_INFORMATION SHOWN:_
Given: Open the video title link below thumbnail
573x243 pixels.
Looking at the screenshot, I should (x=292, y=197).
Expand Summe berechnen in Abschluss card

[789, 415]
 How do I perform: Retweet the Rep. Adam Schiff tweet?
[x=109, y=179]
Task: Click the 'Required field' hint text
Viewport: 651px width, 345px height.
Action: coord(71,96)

==

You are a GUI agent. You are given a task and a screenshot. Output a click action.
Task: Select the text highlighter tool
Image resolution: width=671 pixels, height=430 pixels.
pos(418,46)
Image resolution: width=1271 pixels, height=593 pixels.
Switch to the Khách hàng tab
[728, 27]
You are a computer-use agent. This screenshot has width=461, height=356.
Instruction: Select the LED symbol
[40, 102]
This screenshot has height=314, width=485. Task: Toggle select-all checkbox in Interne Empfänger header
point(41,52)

* * *

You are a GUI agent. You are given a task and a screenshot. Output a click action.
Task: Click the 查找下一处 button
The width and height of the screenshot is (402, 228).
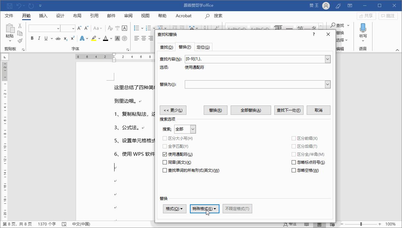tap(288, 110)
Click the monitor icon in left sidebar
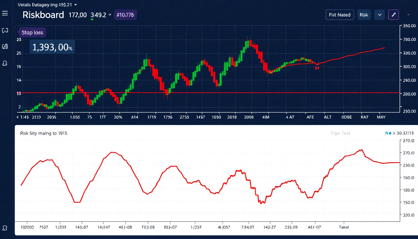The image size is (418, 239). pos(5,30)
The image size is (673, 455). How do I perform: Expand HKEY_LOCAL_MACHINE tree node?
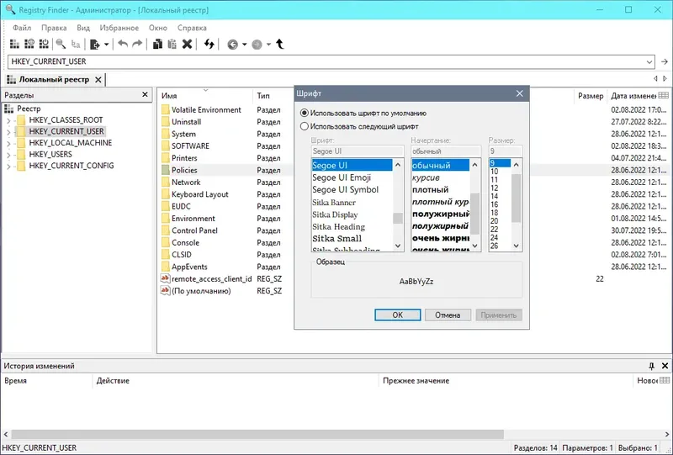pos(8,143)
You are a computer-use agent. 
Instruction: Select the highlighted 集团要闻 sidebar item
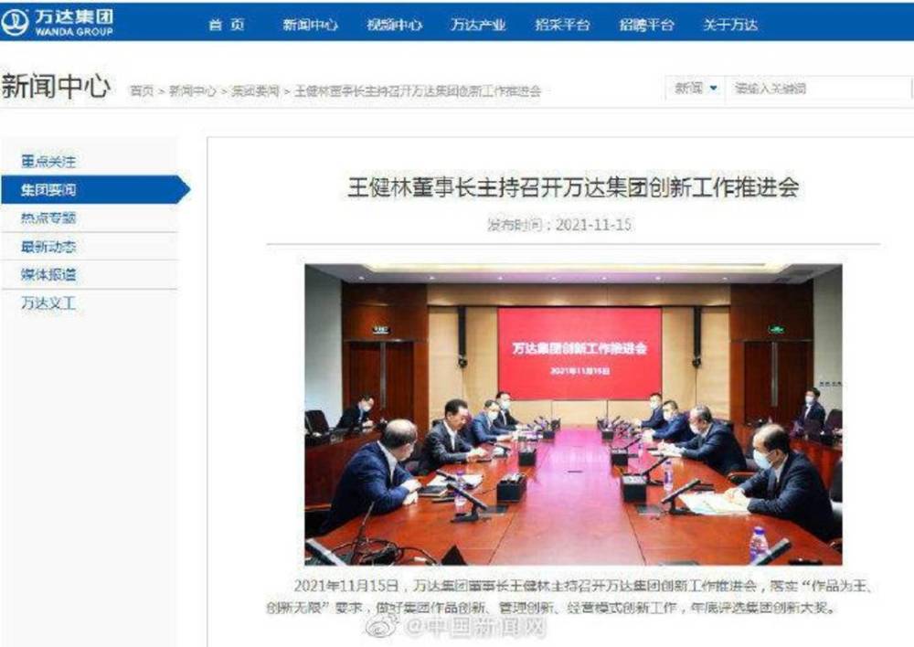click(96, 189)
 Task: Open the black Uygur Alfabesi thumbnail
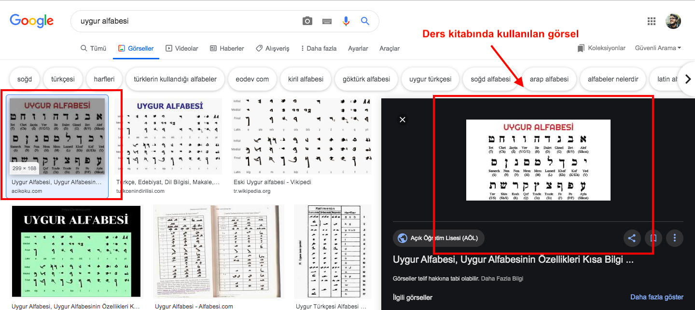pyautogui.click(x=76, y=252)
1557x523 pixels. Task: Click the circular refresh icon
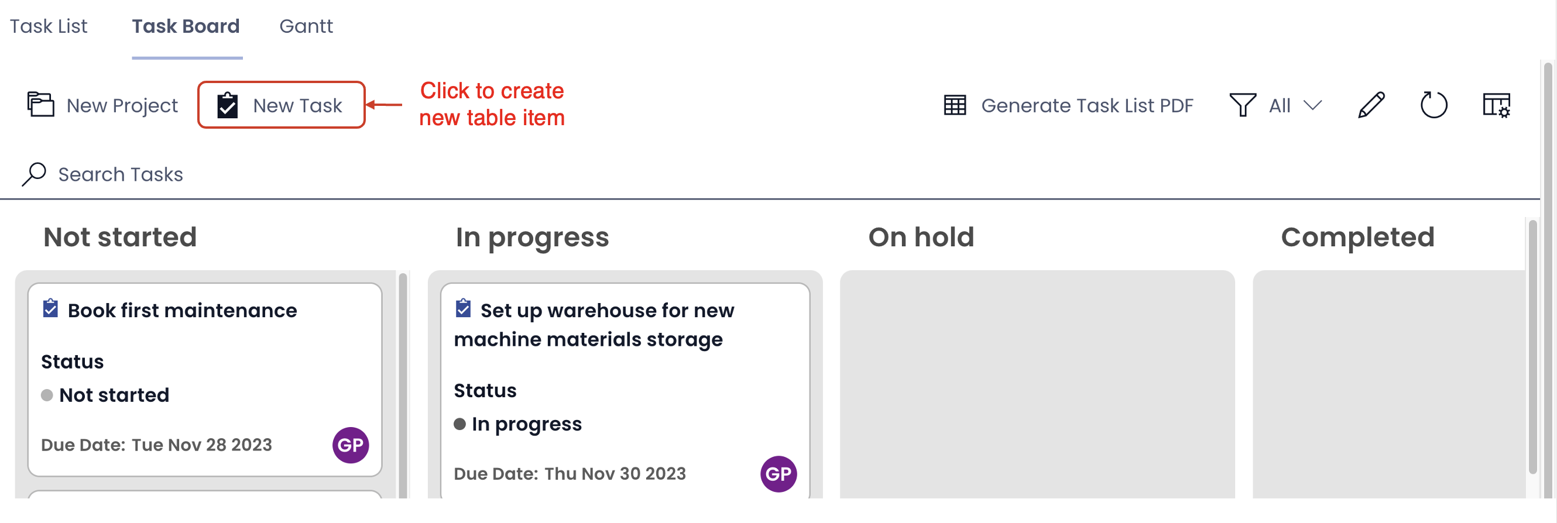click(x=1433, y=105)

_WHAT NEEDS TO BE DONE:_ Render the records from the line with "Click the monitor icon in left sidebar" up to and including the line with "click(96, 189)" as a JSON list of strings, one string per line, skipping blank lines. Leave the pictures out.

_FULL SOLUTION:_
[
  "Click the monitor icon in left sidebar",
  "The image size is (418, 239). pos(5,30)",
  "The image size is (673, 455). How do I perform: Expand HKEY_LOCAL_MACHINE tree node?",
  "pos(8,143)",
  "You are a computer-use agent. ",
  "Instruction: Select the highlighted 集团要闻 sidebar item",
  "click(96, 189)"
]